The remaining 19 Korean aid volunteers held hostage in Afghanistan are reportedly in good health, reporters were told Friday by an Afghan doctor who is in regular contact with a senior Taliban commander.
Dr. Mohammad Hashim Wahaaj, who delivered medicine to the Taliban for the sick Koreans, said that although he has not been allowed to treat the hostages, he was, however, in regular telephone contact with Mullah Mansor – the Taliban commander in the area where the South Korean church group was kidnapped on July 19, according to The Associated Press.
Wahaaj said Mansor told him the Korean hostages "were fine and have no medical problems," although earlier reports this week from a purported Taliban spokesman said some of the hostages were sick.
Mansor also said the Koreans were split up into several groups and moved every "six to eight hours" to stay ahead of Afghan security forces.
Wahaaj said he is working to help the hostages by his own initiative, and the Afghan government has said it has no objection to his efforts.
It has been over a month since the Taliban militants abducted the group of 23 South Korean Christian volunteers – the largest abduction of foreigners in Afghanistan since the fall of the Taliban regime in 2001.
During that period, two male hostages have been killed – the leader of the group, Bae Hyung-kyu, who was found dead on July 25, and 29-year-old Shim Sung-min, whose body was found July 30.
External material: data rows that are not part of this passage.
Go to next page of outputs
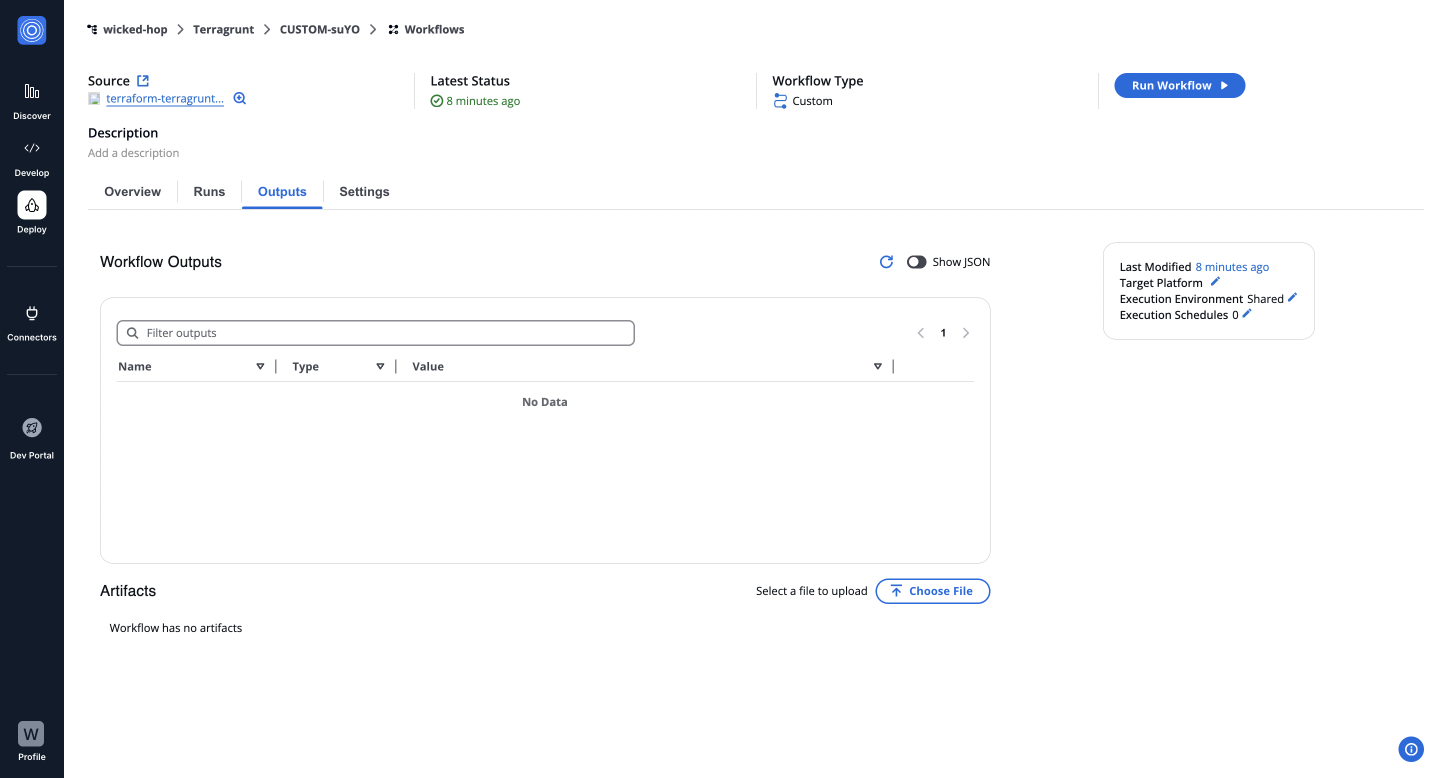The width and height of the screenshot is (1440, 778). coord(966,333)
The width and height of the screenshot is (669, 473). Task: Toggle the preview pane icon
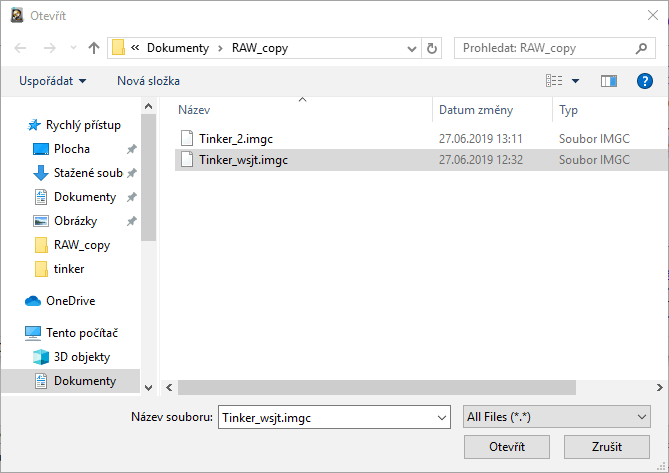click(x=608, y=80)
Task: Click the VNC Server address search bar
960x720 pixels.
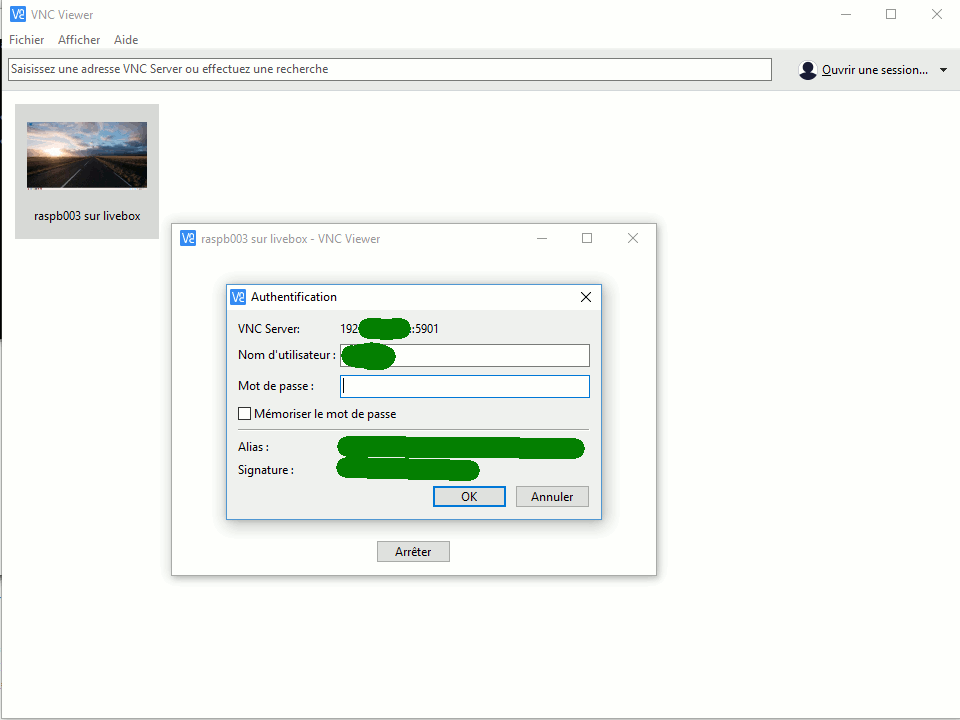Action: 390,69
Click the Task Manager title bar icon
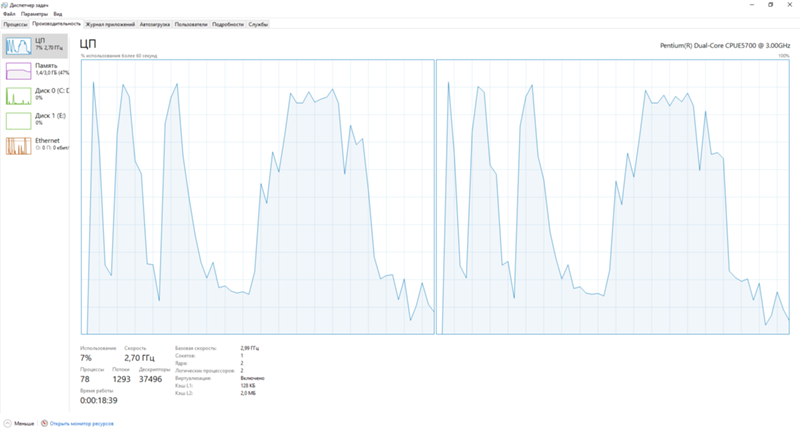 pyautogui.click(x=5, y=4)
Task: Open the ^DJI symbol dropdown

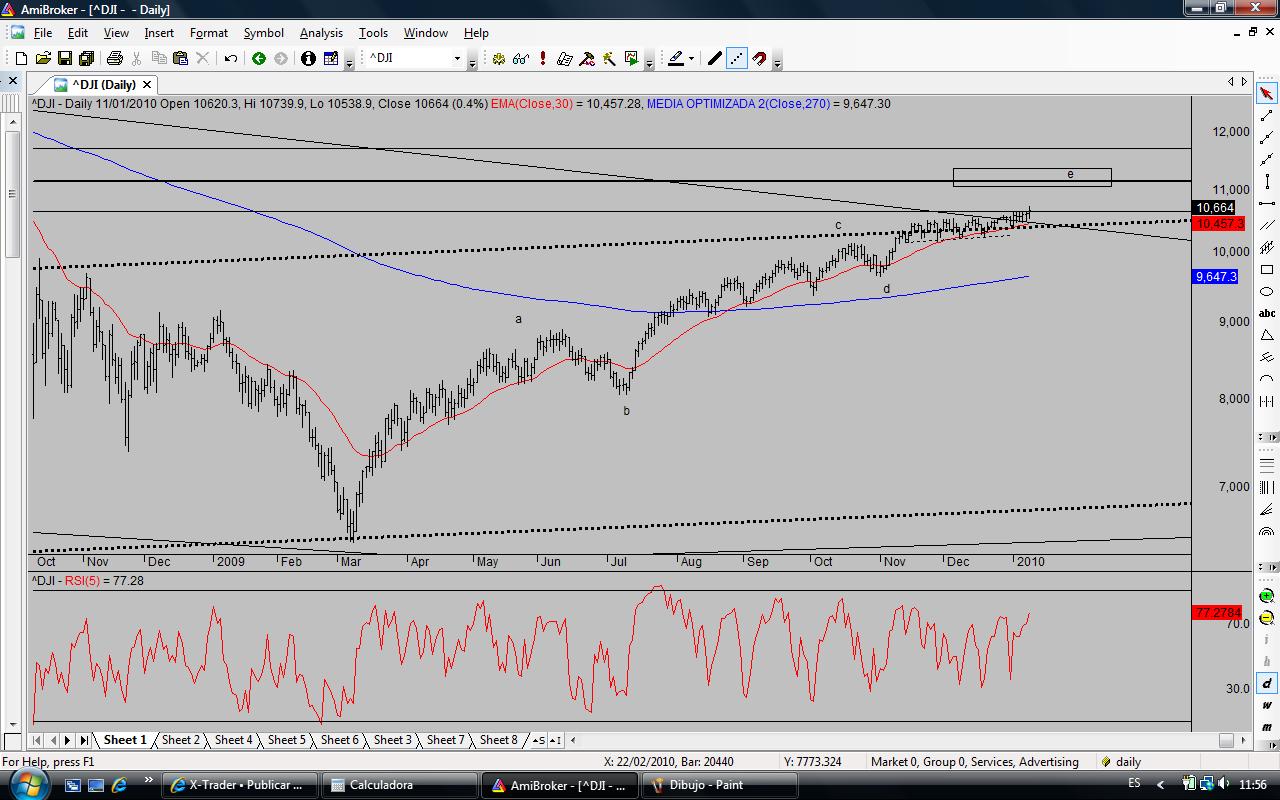Action: click(457, 59)
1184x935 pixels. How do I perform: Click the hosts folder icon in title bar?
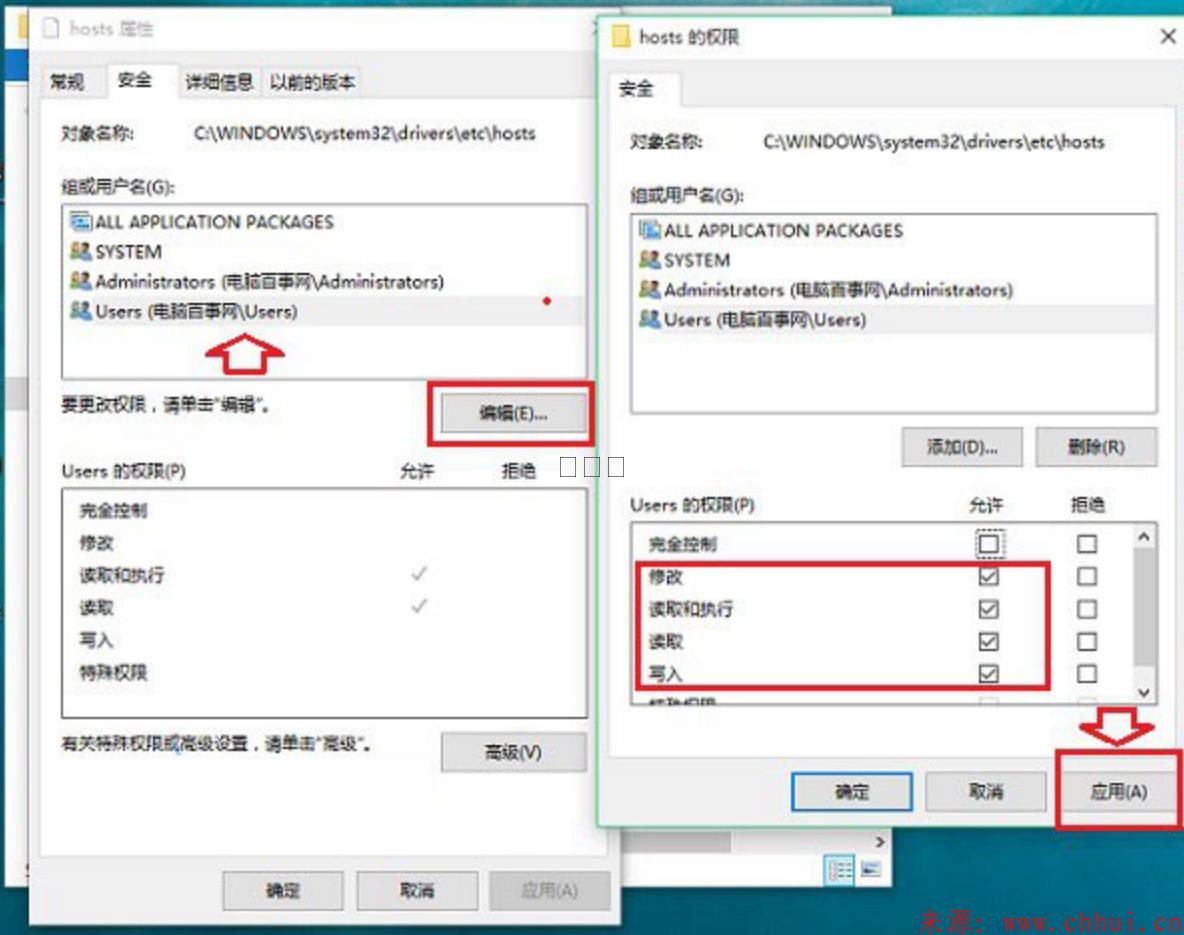tap(621, 36)
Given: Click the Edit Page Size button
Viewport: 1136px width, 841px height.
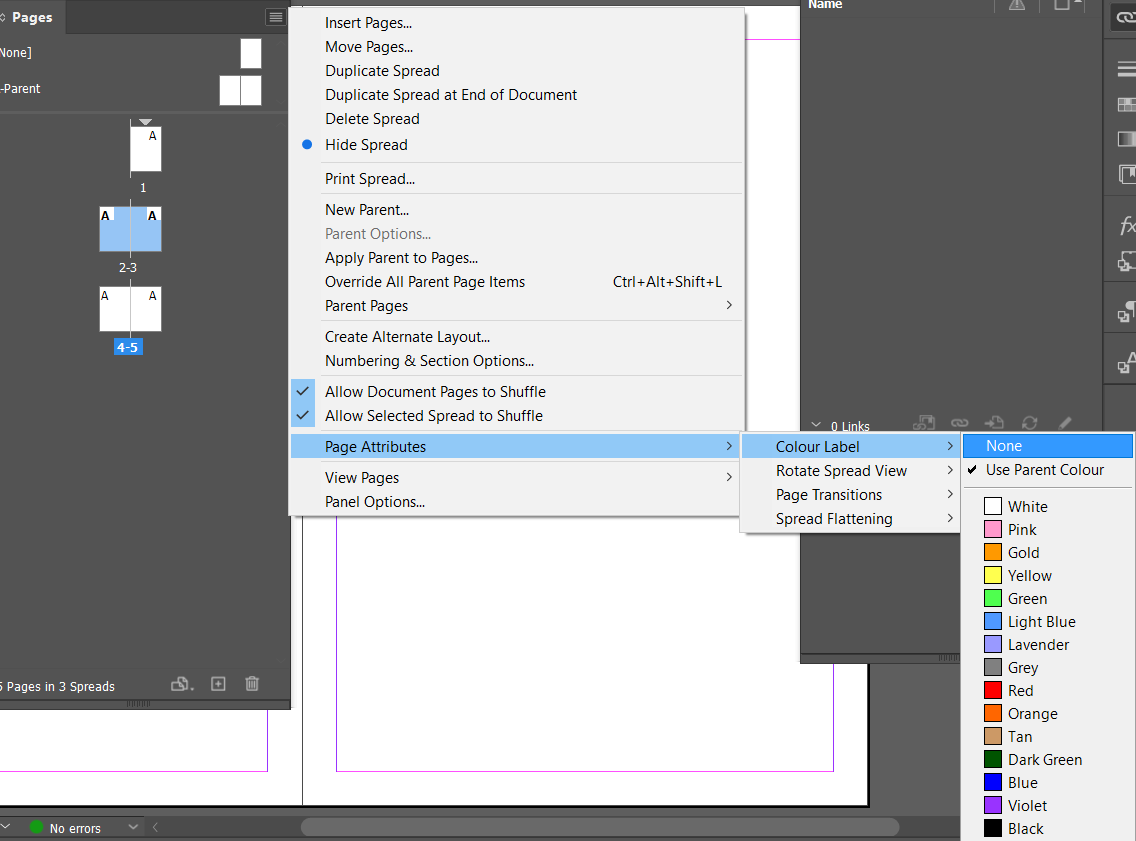Looking at the screenshot, I should pos(181,684).
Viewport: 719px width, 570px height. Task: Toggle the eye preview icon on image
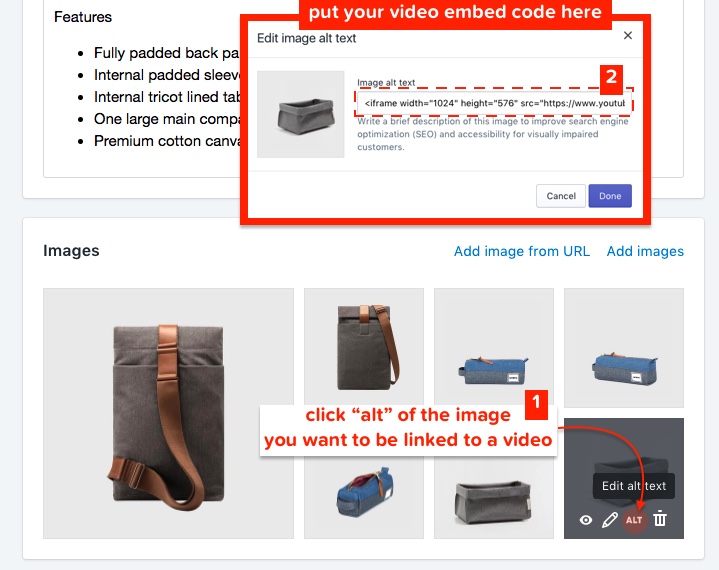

Last week, the rebels released two females – 37-year-old Kim Kyung-ja and 32-year-old Kim Ji-na – as a "gesture of goodwill" when talks were initially going well. Since their release, however, negotiations have been deadlocked over the exchange of rebel fighters for hostages.
The two freed Korean women in their first one-on-one interview broadcasted Thursday on the Arab news network Al Jazeera pleaded for the release of their colleagues. Both said they were unhappy despite of their freedom, knowing that their colleagues are still being held by the rebels. The former hostages said they were not treated badly by their captors who gave them basic necessities such as food, medicine, and some blankets.
Wahaaj has also appealed to the rebels to treat the German hostage who appeared sick and in pain on Afghan television on Thursday.
"We want this person to be treated," Wahaaj said, according to AP. "If he is healthy, you (the Taliban) can still talk. If he dies, you will lose everything."